Myers diff algorithm treats insertion and removal equally at the same cost and treats equality at zero cost (free path).
I tried to alter this behavior with supplying a custom cost function which to begin with favours removal (with a cost of -1), then favours equality (with a cost of 0) and then favours insertion (with a cost of 1).
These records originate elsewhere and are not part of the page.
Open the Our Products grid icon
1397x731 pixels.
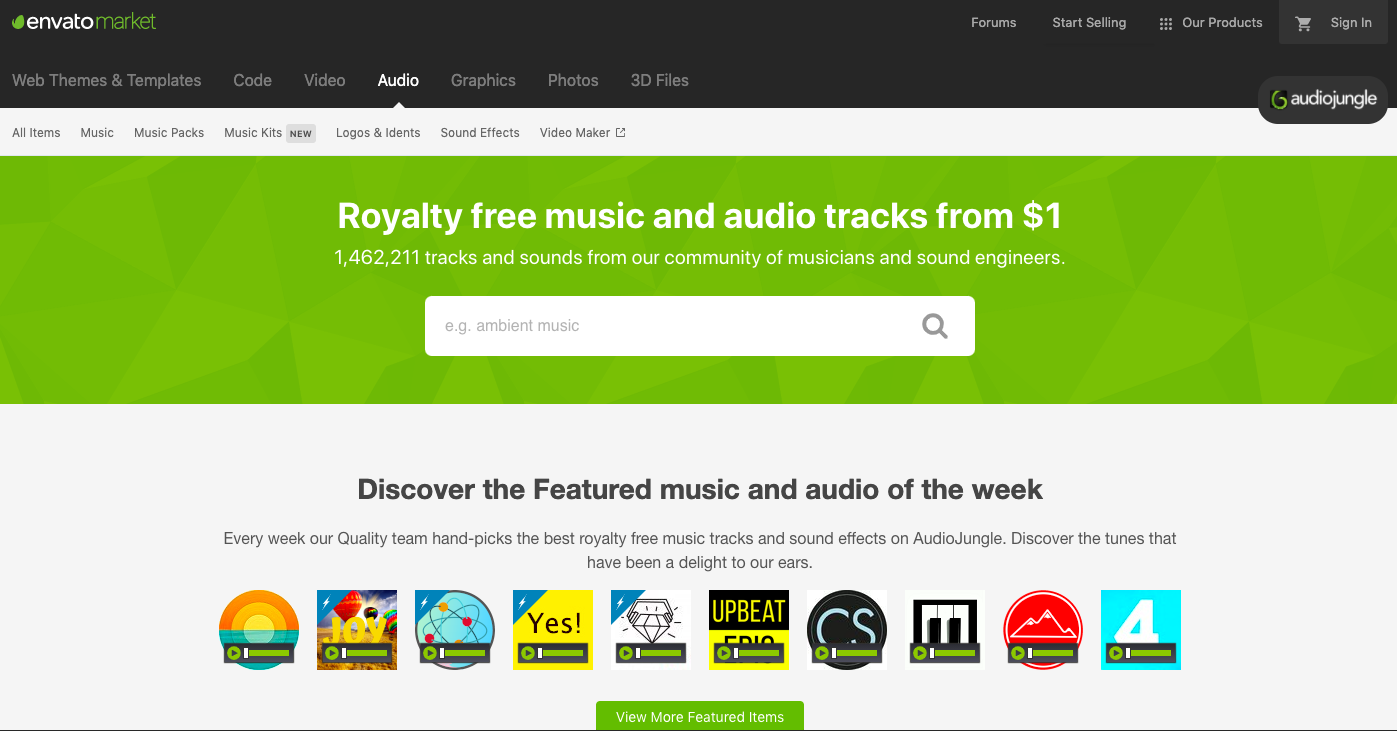(x=1165, y=24)
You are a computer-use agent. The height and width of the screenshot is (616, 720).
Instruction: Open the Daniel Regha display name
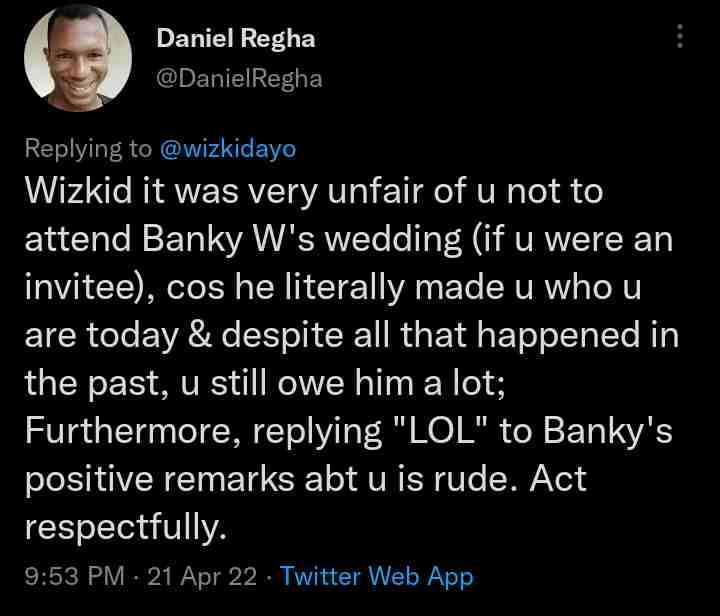[235, 39]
On running the following modified version and doing a diff on PQRSTUZ v/s PQTUARS, I get TUA as inserted and TUZ as removed.
class Keep {
constructor(line, coordinate, cost) {
this.type = 'Keep';
this.line = line;
this.coordinate = coordinate;
this.cost = cost;
}
}
class Insert {
constructor(line, coordinate, cost) {
this.type = 'Insert';
this.line = line;
this.coordinate = coordinate;
this.cost = cost;
}
}
class Remove {
constructor(line, coordinate, cost) {
this.type = 'Remove';
this.line = line;
this.coordinate = coordinate;
this.cost = cost;
}
}
// Represents a point on the frontier with its history AND cost
class Frontier {
constructor(x, history, cost) {
this.x = x; // x-coordinate in edit graph
this.history = history; // sequence of operations to reach this point
this.cost = cost; // Total cost to reach this point
}
}
function visualizePath(history, oldSequence, newSequence) {
const matrix = [];
const costMatrix = [];
const rows = newSequence.length + 1;
const cols = oldSequence.length + 1;
const firstRow = Array.from(` ${oldSequence.map(item => item.hashVal).join('')}`);
matrix[0] = firstRow;
costMatrix[0] = firstRow;
for(let r = 1, c = 0; r < rows; r++) {
matrix[r] = Array.from("·".repeat(cols))
matrix[r][c] = newSequence[r-1].hashVal;
costMatrix[r] = Array.from("·".repeat(cols))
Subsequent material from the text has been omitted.